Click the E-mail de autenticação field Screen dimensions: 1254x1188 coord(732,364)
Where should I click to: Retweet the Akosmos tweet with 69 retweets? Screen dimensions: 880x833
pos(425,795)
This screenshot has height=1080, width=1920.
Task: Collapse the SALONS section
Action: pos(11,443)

■ DIRECTIONS
Can you rewrite all of the material above as a numbered list, one item per line and with blank lines left out?

■ ANSWER BELOW
1. Click the E-mail de autenticação field Screen dimensions: 1254x1188 coord(732,364)
2. Where should I click to: Retweet the Akosmos tweet with 69 retweets? Screen dimensions: 880x833
3. pos(425,795)
4. This screenshot has height=1080, width=1920.
5. Task: Collapse the SALONS section
6. Action: pos(11,443)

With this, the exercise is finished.